▶ _Exercise description_: Go line by line through the entries below and copy those containing the string "agent".

(Data extracts)

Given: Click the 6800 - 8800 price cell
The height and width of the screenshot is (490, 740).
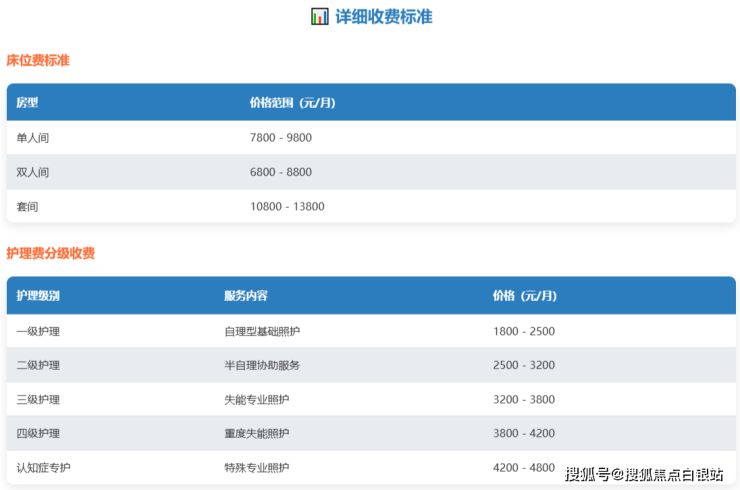Looking at the screenshot, I should 280,172.
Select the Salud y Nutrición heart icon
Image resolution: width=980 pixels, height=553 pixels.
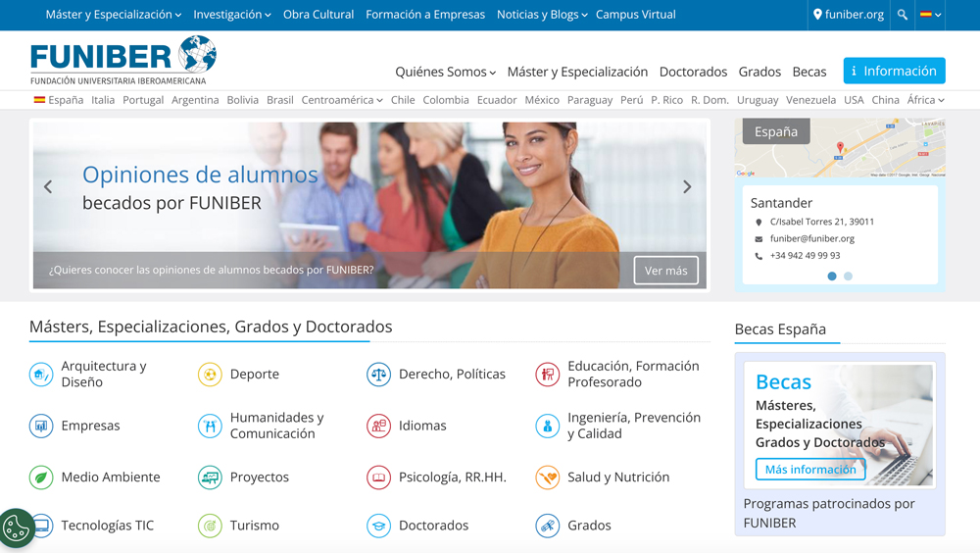548,478
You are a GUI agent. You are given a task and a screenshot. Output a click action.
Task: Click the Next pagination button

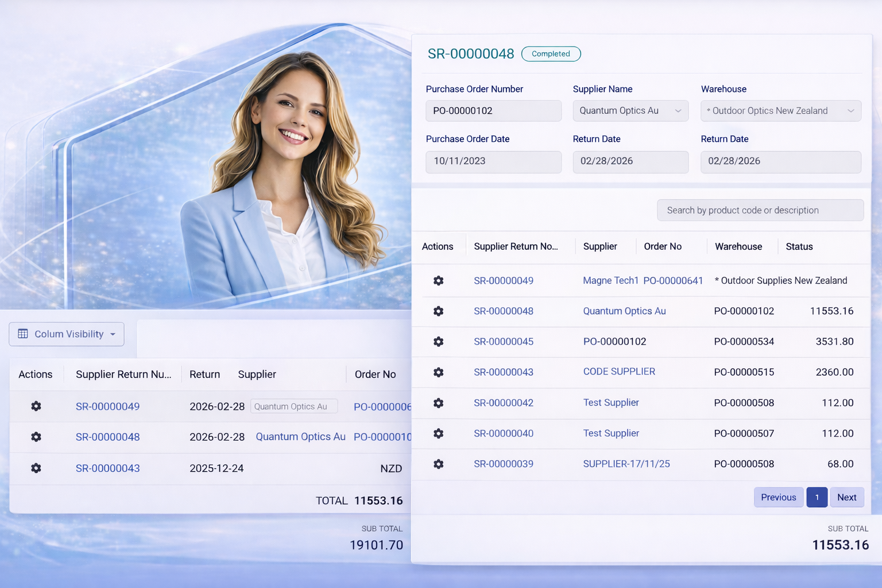point(847,497)
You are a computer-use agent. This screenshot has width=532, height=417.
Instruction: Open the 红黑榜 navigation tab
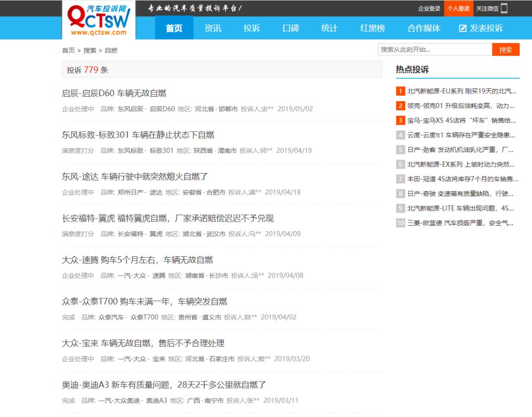point(372,28)
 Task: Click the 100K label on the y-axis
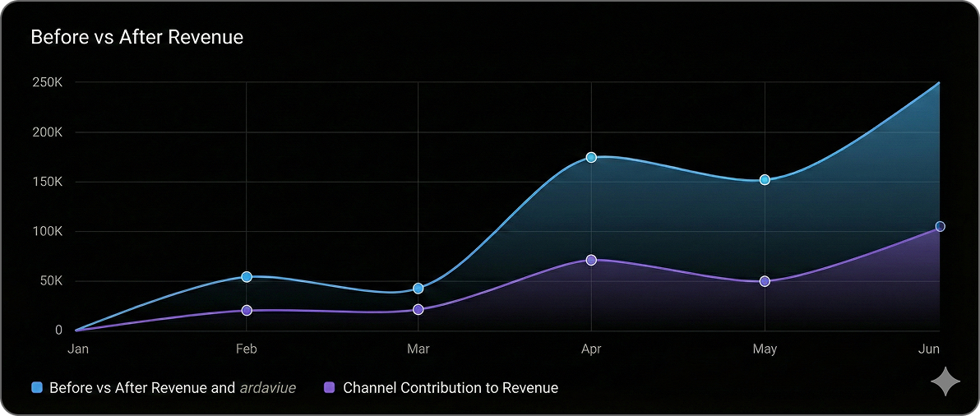(48, 231)
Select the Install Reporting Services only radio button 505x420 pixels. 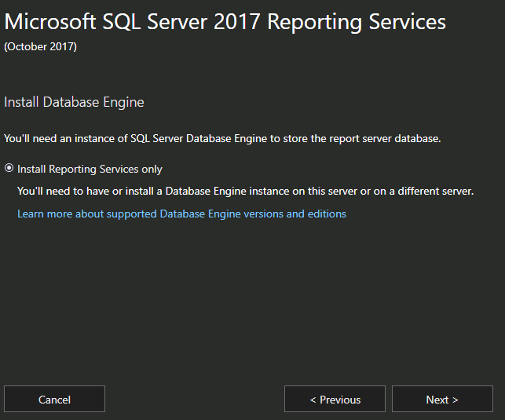[9, 168]
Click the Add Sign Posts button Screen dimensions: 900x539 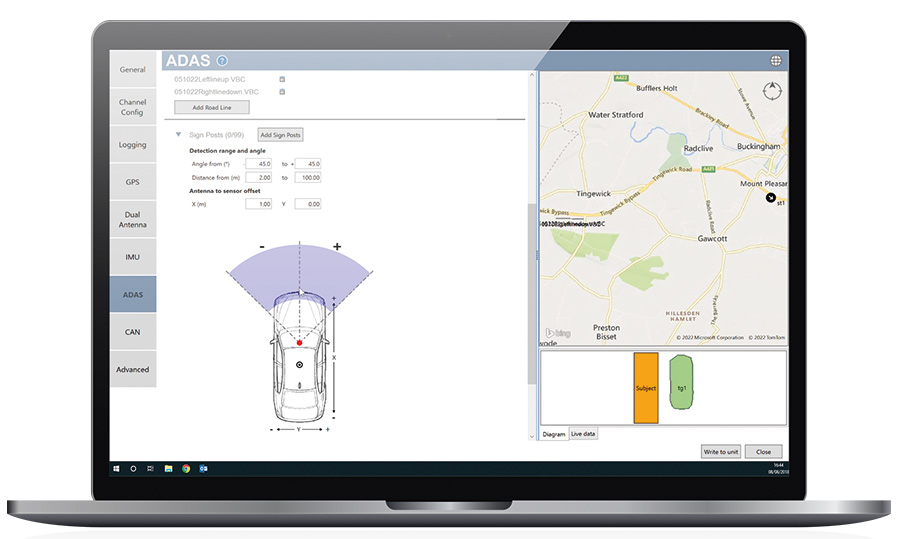[x=281, y=135]
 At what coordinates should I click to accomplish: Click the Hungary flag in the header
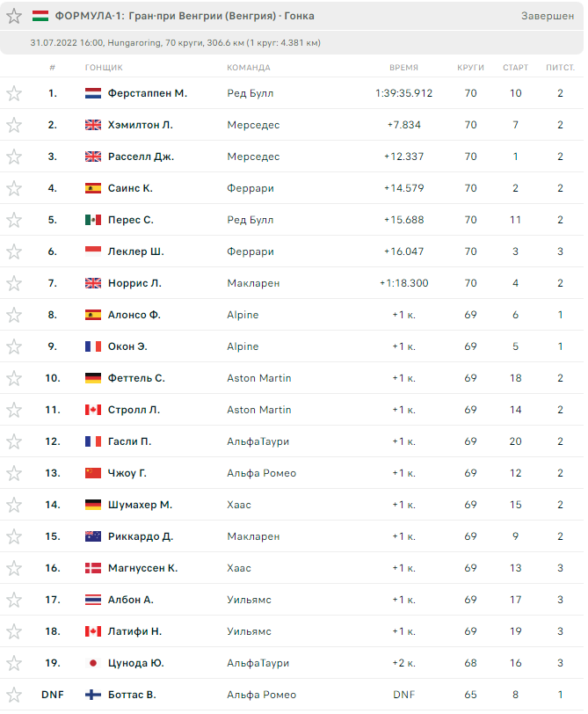pos(40,16)
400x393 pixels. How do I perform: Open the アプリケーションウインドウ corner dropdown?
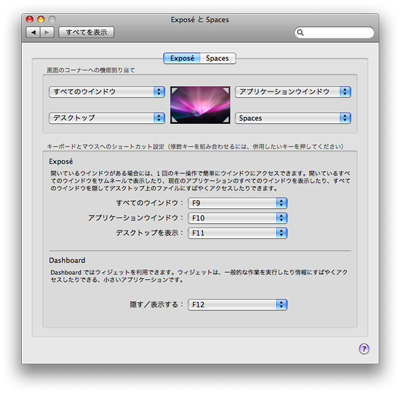click(x=293, y=92)
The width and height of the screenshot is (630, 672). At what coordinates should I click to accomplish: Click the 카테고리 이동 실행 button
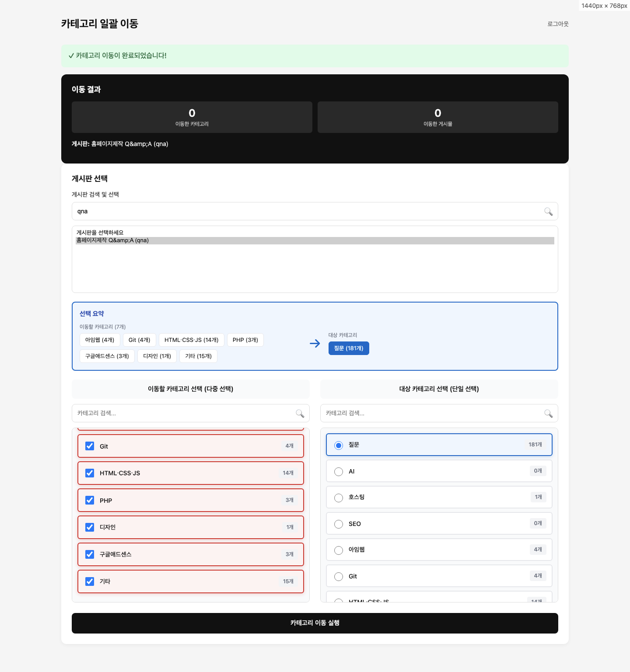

(End Data extracts)

▶ _Answer space_:
You are a GUI agent. You are given a task and a screenshot. Output a click action.
You are a computer-use agent. This screenshot has width=532, height=417.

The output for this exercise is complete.